Leśnicy z Nadleśnictwa Lipka podzielili się z internautami zdumiewającym odkryciem. Jeden z pracowników, spacerując pomiędzy drzewami odkrył przewrócony pień. W środku znajdowała się kość. Była wrośnięta w drzewo…
Leśnicy Lasów Państwowych są aktywni w mediach społecznościowych. Dzielą się w sieci materiałami, które ukazują piękno polskiej przyrody. Okazuje się, że w naszych lasach kryje się wiele tajemnic.
Jedną z nich opisano na profilu Nadleśnictwa Lipka (woj. wielkopolskie).
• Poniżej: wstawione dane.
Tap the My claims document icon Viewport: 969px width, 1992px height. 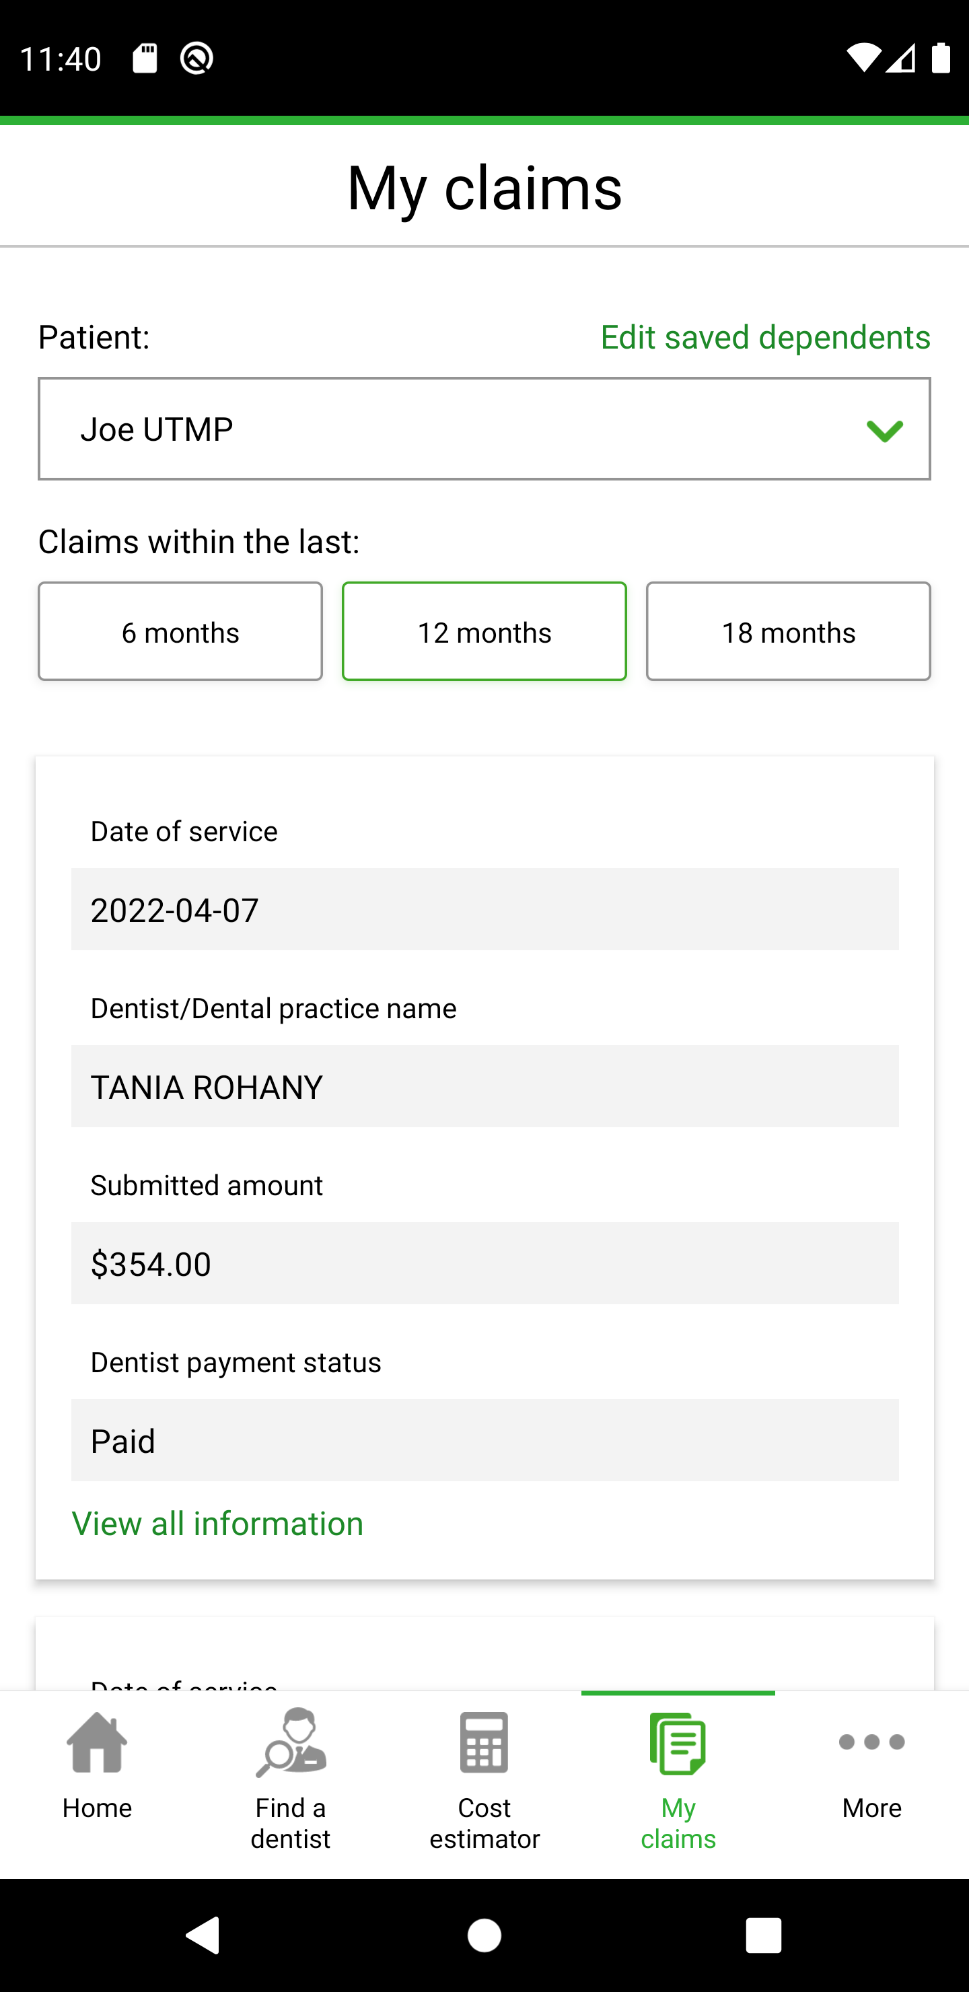(x=677, y=1743)
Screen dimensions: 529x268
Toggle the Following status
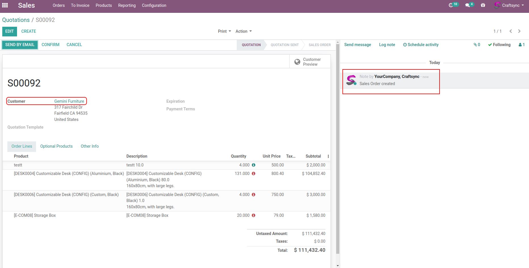coord(499,45)
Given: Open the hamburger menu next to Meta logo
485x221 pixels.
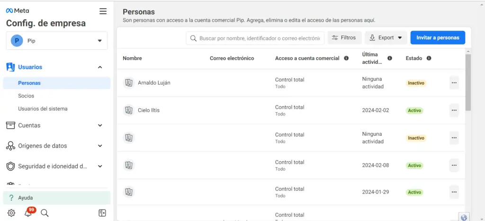Looking at the screenshot, I should pos(103,11).
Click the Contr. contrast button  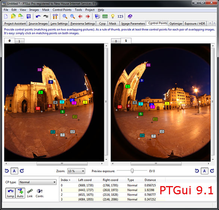pyautogui.click(x=40, y=193)
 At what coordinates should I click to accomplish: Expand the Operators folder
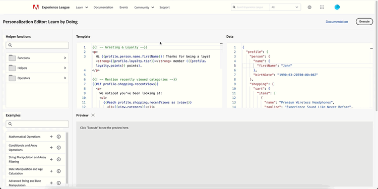point(37,78)
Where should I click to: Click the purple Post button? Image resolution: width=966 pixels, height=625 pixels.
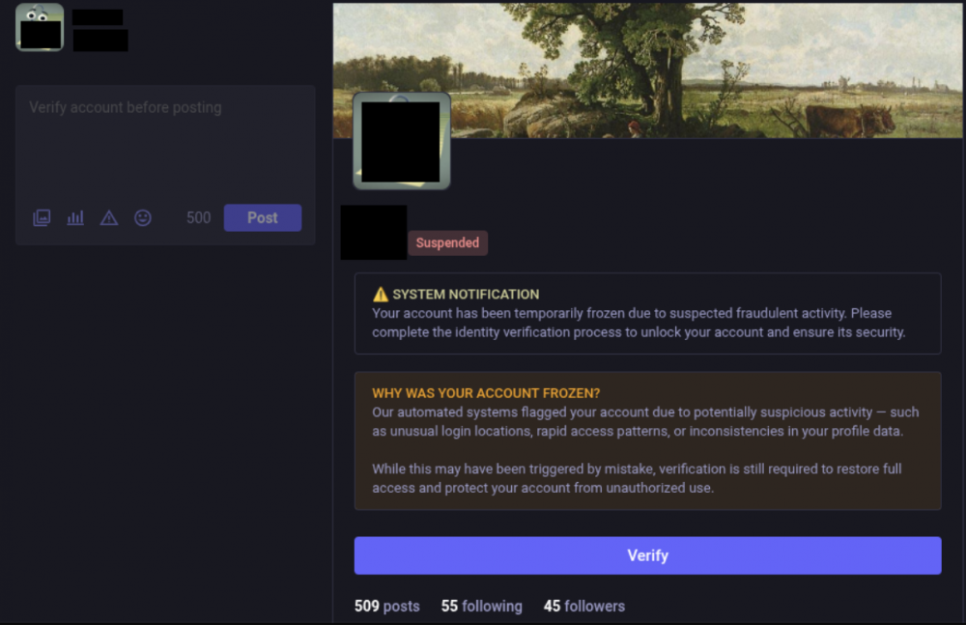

Leśniczy odkrył pomiędzy drzewami powalony pień. Kiedy mu się przyjrzał od razu rzuciło mu się w oczy, że w rozłamanym jesionie znajduje się biały przedmiot.
„Na terenie naszego nadleśnictwa znajdziemy liczne kurhany, cmentarze, pozostałości po polach uprawnych i inne interesujące rzeczy. Leśniczy Arek natknął się na inną ciekawostkę” – relacjonują leśnicy.
Okazało się, że to kość. Zdumiony leśniczy od razu chwycił za telefon i zrobił fotografię. Prawdopodobnie kość należy do jakiegoś zwierzęcia leśnego. Nie wiadomo jednak, w jaki sposób znalazło się w pniu…
„W przewróconym i rozłamanym jesionie tkwiła wrośnięta kość. Zachowała się idealnie. Ale jak się tam znalazła i jak długo rosła wraz z drzewem? Tego możemy się jedynie domyślać” – czytamy we wpisie.